__ABOUT THIS EXERCISE__
Copy all lines below containing "agent".

—————

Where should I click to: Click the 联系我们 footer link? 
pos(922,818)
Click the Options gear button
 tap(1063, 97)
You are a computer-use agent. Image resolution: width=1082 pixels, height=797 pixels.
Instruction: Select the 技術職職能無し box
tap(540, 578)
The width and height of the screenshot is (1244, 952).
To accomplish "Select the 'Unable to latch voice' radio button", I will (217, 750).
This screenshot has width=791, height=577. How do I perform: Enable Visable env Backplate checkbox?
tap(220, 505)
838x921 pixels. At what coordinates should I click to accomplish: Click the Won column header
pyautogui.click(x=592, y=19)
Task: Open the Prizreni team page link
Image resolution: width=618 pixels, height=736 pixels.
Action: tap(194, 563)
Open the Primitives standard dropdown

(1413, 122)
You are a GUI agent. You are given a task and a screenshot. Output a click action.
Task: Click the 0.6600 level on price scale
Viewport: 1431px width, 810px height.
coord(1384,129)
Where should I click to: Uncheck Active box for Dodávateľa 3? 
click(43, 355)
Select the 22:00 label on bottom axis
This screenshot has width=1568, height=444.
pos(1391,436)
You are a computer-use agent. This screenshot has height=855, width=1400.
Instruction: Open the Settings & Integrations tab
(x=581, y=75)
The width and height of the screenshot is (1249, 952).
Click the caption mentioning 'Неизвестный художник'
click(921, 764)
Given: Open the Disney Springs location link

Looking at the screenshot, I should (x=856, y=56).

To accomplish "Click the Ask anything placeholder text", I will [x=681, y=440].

—————

__FINISHED TASK__
You are a computer-use agent. Image resolution: width=1082 pixels, height=797 pixels.
You are a GUI agent. You are given a task and a screenshot. Output a click action.
You are a computer-use agent. This screenshot has height=855, width=1400.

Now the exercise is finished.